** What you should do **
Pull out every line below that holds the word "accomplish".

** Given entries **
------

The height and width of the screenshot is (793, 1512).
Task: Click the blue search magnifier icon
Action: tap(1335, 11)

------

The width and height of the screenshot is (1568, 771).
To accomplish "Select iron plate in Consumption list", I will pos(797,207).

------

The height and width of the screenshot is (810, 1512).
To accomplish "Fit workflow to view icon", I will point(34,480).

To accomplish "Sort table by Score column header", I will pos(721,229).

------

** Answer box **
To accomplish "Select iron plate in Consumption list", I will pos(797,207).
To accomplish "Fit workflow to view icon", I will point(34,480).
To accomplish "Sort table by Score column header", I will pos(721,229).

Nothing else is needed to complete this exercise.